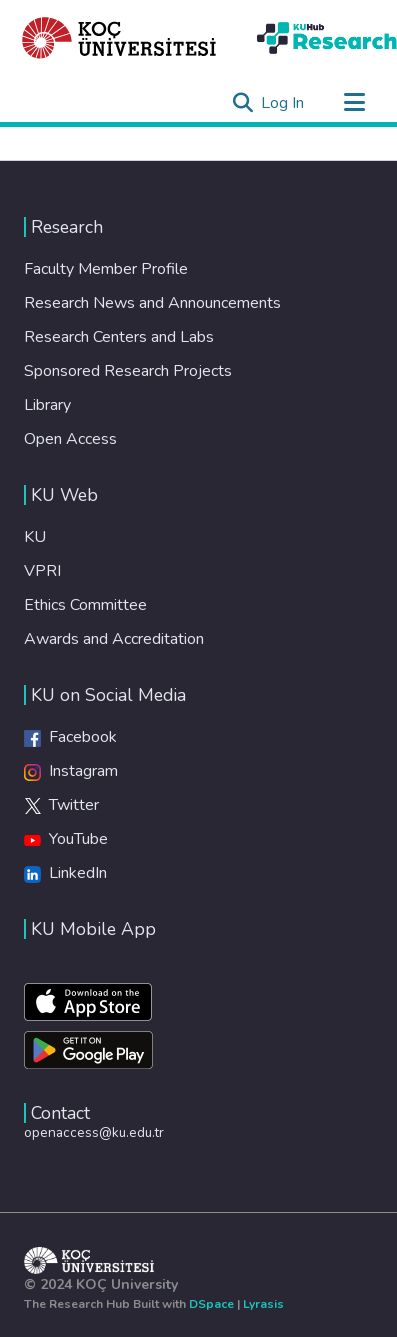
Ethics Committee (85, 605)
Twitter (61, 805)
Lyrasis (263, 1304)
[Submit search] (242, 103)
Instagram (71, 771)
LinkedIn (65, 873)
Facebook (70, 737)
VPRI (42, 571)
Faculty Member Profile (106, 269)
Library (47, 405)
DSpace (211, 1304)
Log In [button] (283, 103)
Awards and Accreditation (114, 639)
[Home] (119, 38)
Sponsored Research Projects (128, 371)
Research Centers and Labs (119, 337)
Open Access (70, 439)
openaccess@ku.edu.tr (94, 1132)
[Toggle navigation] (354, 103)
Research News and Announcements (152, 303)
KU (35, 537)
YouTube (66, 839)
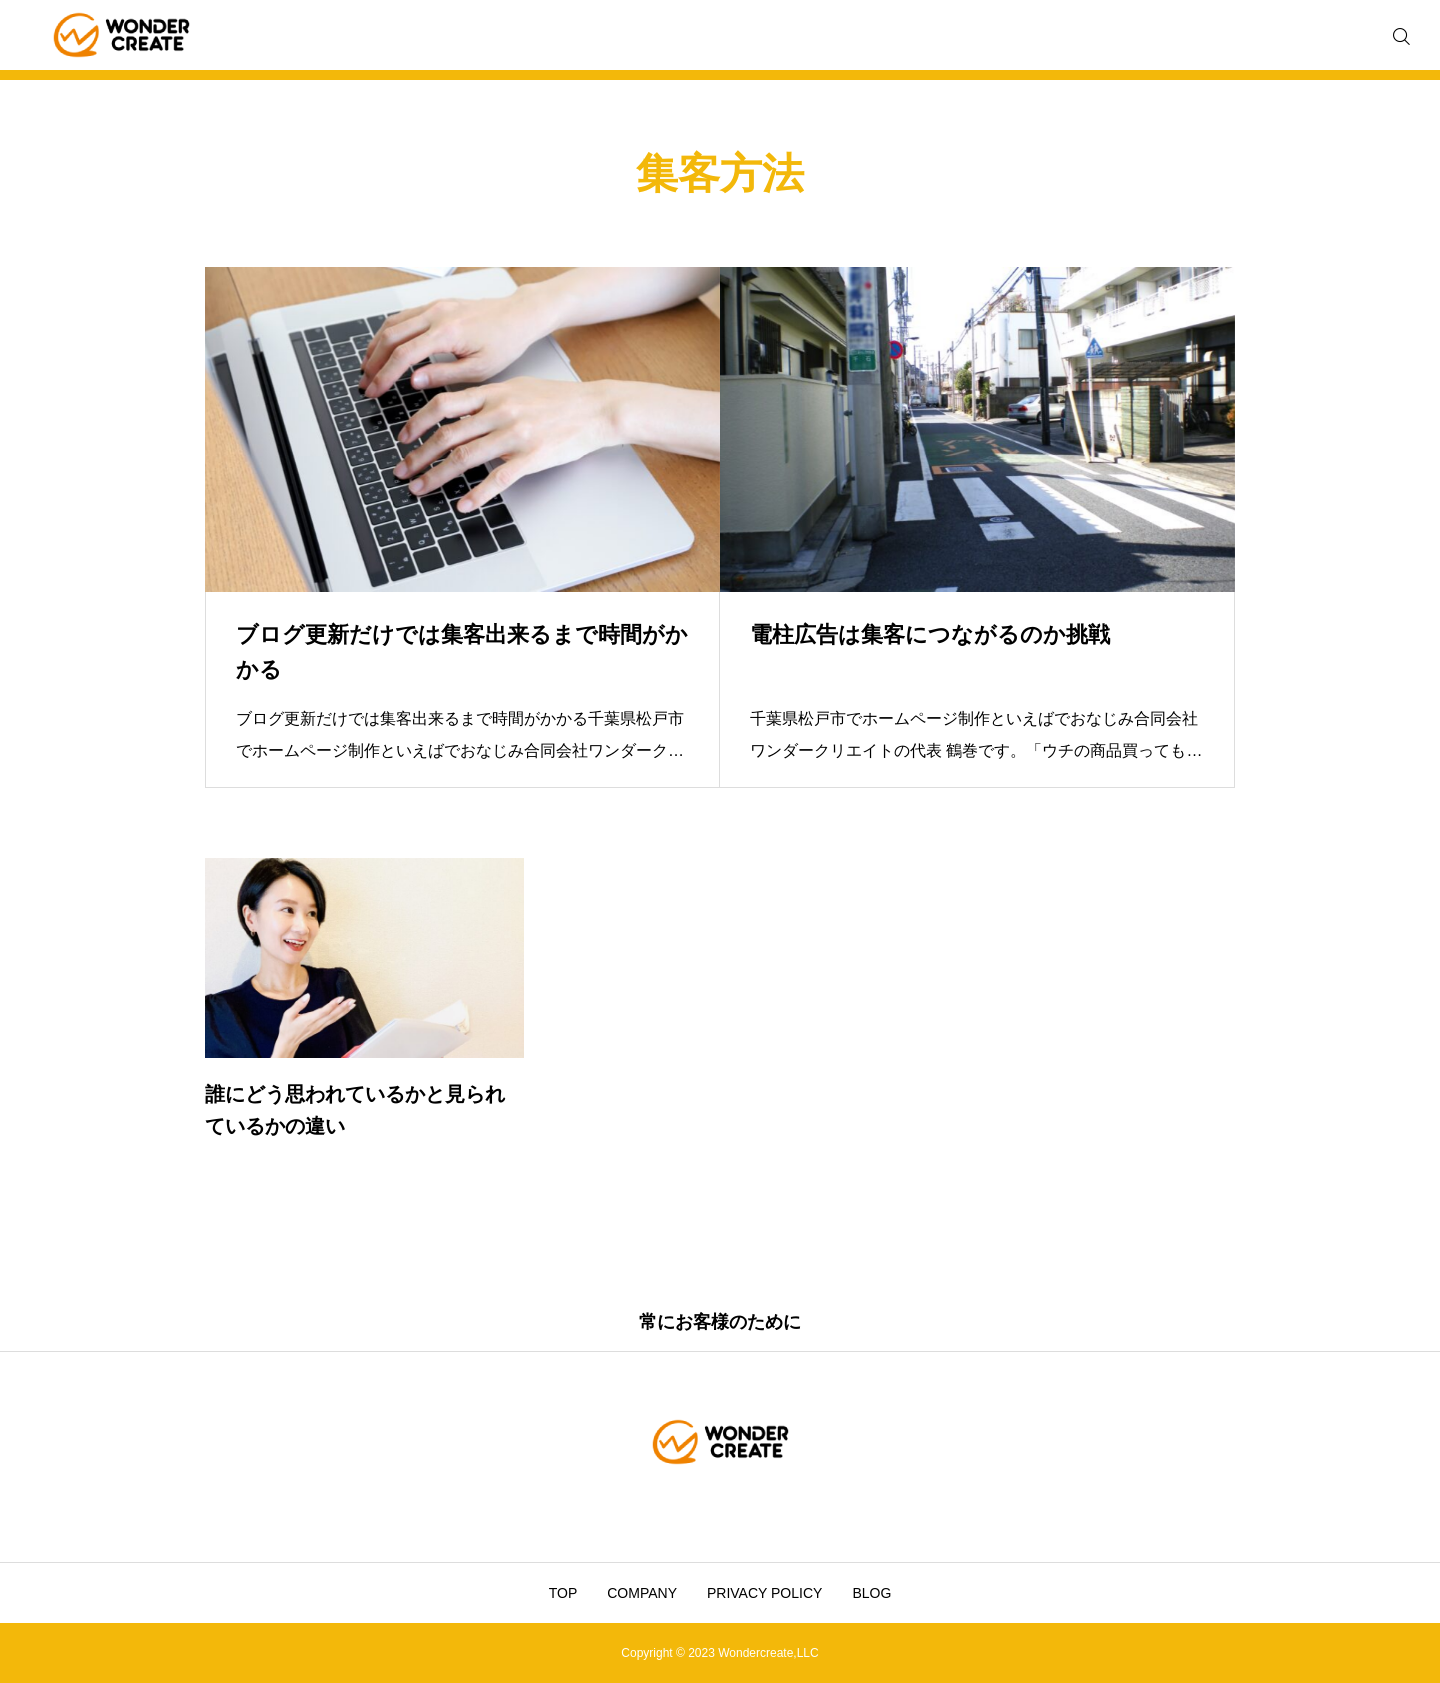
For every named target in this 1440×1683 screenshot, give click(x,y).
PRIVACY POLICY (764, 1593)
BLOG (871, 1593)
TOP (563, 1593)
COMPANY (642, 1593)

□ □ □ □ □ □ □

> [Problem details]: Put the records above into a CSV with the columns "prompt" and "location", one row per request: the request text in one column and its answer in the other, each in a quoted field with any line breaks replaced by spaces. Cover every record, and leave the pictures out.

> [Full output]:
prompt,location
"Ethics Committee","(85, 605)"
"Twitter","(61, 805)"
"Lyrasis","(263, 1304)"
"[Submit search]","(242, 103)"
"Instagram","(71, 771)"
"LinkedIn","(65, 873)"
"Facebook","(70, 737)"
"VPRI","(42, 571)"
"Faculty Member Profile","(106, 269)"
"Library","(47, 405)"
"DSpace","(211, 1304)"
"Log In [button]","(283, 103)"
"Awards and Accreditation","(114, 639)"
"[Home]","(119, 38)"
"Sponsored Research Projects","(128, 371)"
"Research Centers and Labs","(119, 337)"
"Open Access","(70, 439)"
"openaccess@ku.edu.tr","(94, 1132)"
"[Toggle navigation]","(354, 103)"
"Research News and Announcements","(152, 303)"
"KU","(35, 537)"
"YouTube","(66, 839)"
"For every named target in this 1440×1683 screenshot, give click(x,y). PRIVACY POLICY","(764, 1593)"
"BLOG","(871, 1593)"
"TOP","(563, 1593)"
"COMPANY","(642, 1593)"